One of the most frustrating things any employer has to endure is staff taking a sly day off – better known as a “taking a sickie”.
However, there has been a recent legal development which will allow companies to tackle the challenges posed by malingering employees.
An Employment Appeal Tribunal (EAT) recently held that taking a sickie where an employee is not as unwell as they claim to be, is dishonest and a fundamental breach of contract and that any dismissal as a result of such behaviour will be on the grounds of the employee’s conduct and not their ill health.
What does that mean? It means that an employee caught pulling a sickie can be sacked for misconduct.
The case centred on a bus driver who went on sick leave after reporting that he had suffered an injury after slipping in the toilets at work.
His employer subsequently became concerned about the genuineness of the injury.
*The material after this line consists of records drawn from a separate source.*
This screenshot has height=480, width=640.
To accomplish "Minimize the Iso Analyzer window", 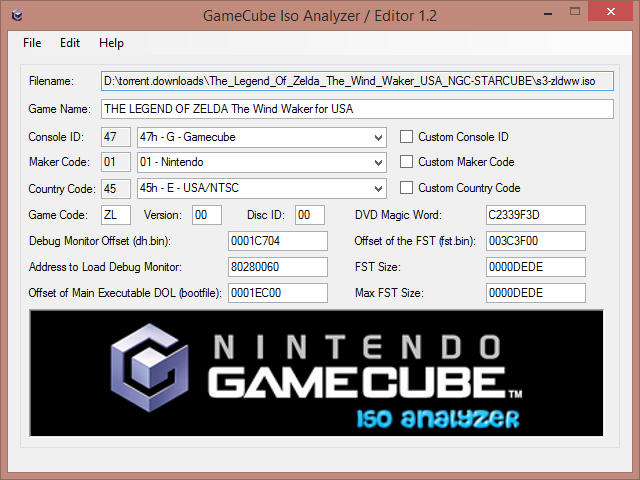I will point(548,13).
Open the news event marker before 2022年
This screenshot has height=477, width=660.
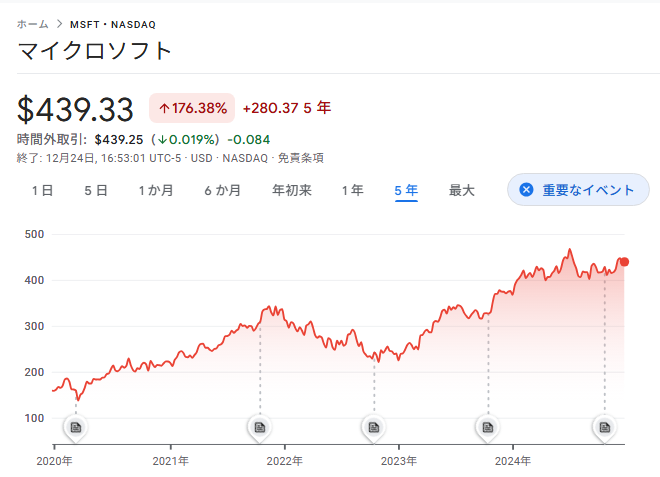(259, 428)
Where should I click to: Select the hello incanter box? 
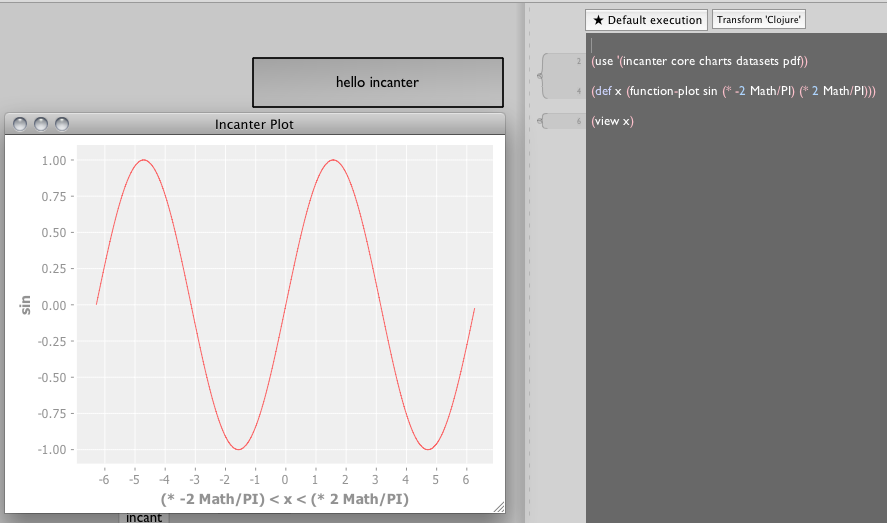coord(377,82)
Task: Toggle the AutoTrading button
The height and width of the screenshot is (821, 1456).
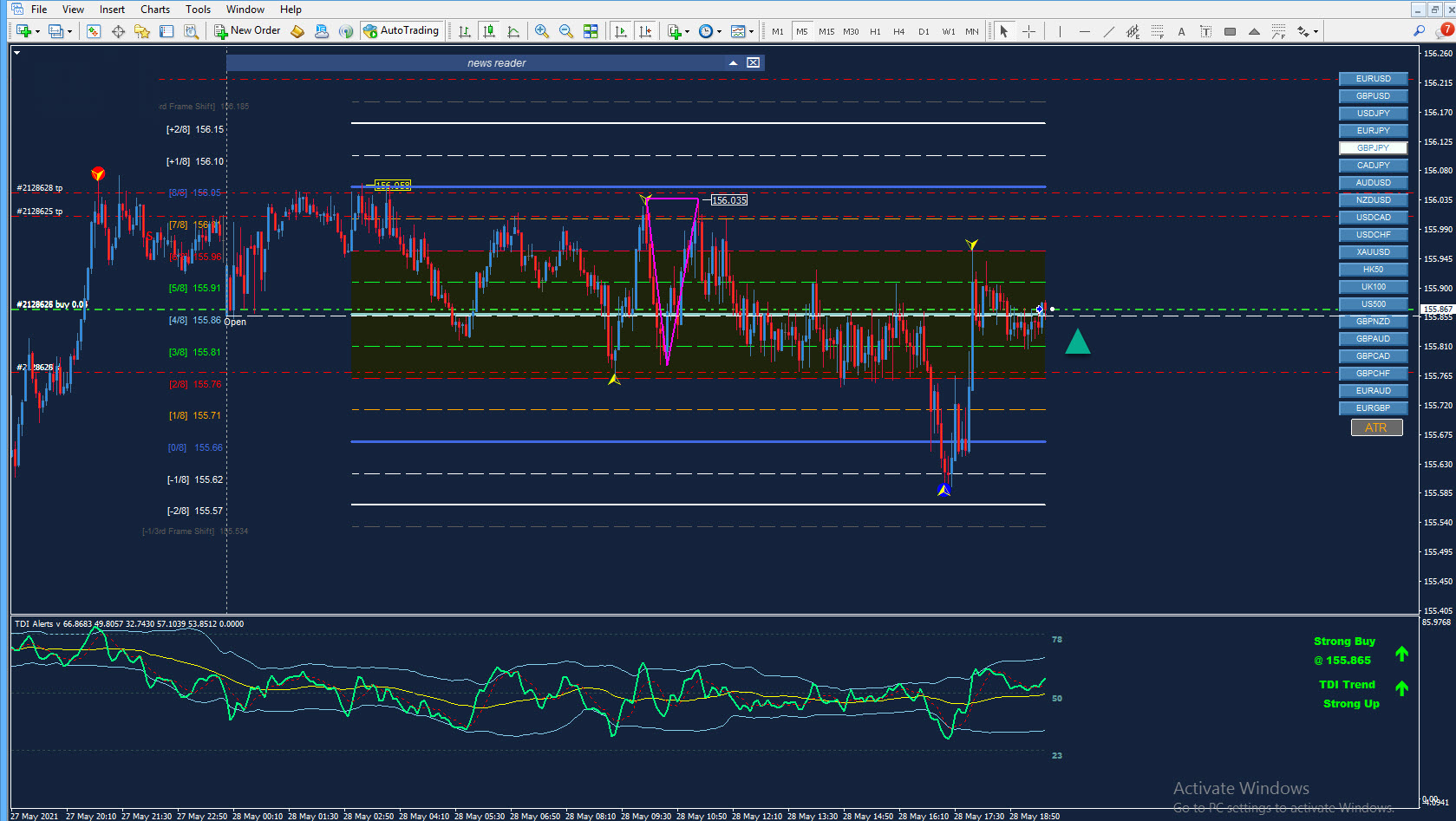Action: click(x=402, y=31)
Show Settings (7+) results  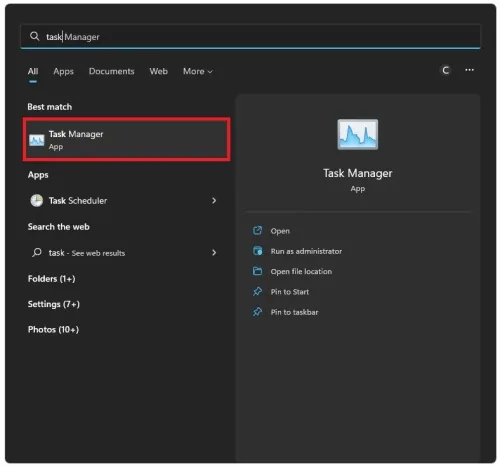(x=54, y=304)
It arranged for covert surveillance of his activities while on sick leave.
He was later was filmed carrying big bags of shopping and walking in excess of five minutes; both were things that he claimed his injury prevented him from doing.
He was dismissed for misrepresenting the seriousness of his injury and his fitness for work. Although he won his employment tribunal claim (albeit with reduced compensation), the decision was overturned on appeal.
The EAT backed his employer’s appeal on the basis that it was reasonably entitled to believe that there had been either a deliberate misrepresentation of the accident, or a deliberate exaggeration of the injuries suffered.
According to the EAT, the allegations that led to Mr Ajaj’s dismissal were underpinned by a real question mark over his honesty.
The ruling has been welcomed. However, it is important to remember that a proper investigation and disciplinary process will still be essential to a fair dismissal.
There have been a number of other employment law developments in recent months which employers should be aware of.
Shared Parental Leave
Shared parental leave became available for parents of babies due on or after 5 April 2015. It allows working parents to share leave and pay, provided they qualify. Two surveys published to mark the anniversary of the introduction of shared parental leave suggest that its take-up could be around 30% (not the 1% which was previously reported in the press), although more in-depth research is needed. Unsurprisingly, the surveys found that opting to take shared parental leave was deeply dependent on individual circumstances and in particular on the parent’s financial situation and levels of pay on offer from their respective employers.
Holiday pay, overtime and commission
As covered in one of my previous columns, we still await final decisions from the courts and tribunals in relation to this issue. However thousands of employment tribunal claims for backdated holiday pay have already been lodged with the Scottish Tribunals and they are currently on hold pending the final outcome of the holiday pay litigation. I would again encourage employers who pay commission and overtime pay to take advice and calculate their potential exposure to backdated claims. This will allow them to start making plans for how they will pay holiday pay in the future and provisions for any backdated liability.
Religion in the workplace
In the recent case of Wateney v East London NHS Trust, the Employment Appeal Tribunal had to decide whether disciplining an employee for improperly promoting Christianity to a junior colleague of Muslim faith was unlawful discrimination. The Appeal tribunal held that it was not. While this can be a difficult and sensitive area for employers to deal with, in this case a distinction was sensibly drawn between merely manifesting ones religious belief in the work place, discipline for which would be unlawful discrimination and, on the other hand, promoting one’s religious belief in a way that is not consensual and which takes advantage of someone in a subordinate relationship. In the latter case disciplinary action will not be discriminatory.
The winning formula
I am sure that, like me, many of you would have been delighted with the fairy tale that was to see the Leicester City crowned champions of the English Premier League.
They proved that even in that feverish environment there is a place for team spirit and honest endeavour and, just sometimes, the underdog does indeed become top dog.
I wouldn’t suggest my own firm’s achievements rank up there with Leicester City but we do share the ethos of hard work, teamwork and a commitment to our clients always to do the best we can for them.
I also think the odds of 5000 to 1 would have been about the same for us, at the start of “our season” of us ending up as a top ten Scottish firm. I agree completely with Claudio that “it’s the players, it’s the players”.
All businesses stand or fall by the quality and commitment of their staff.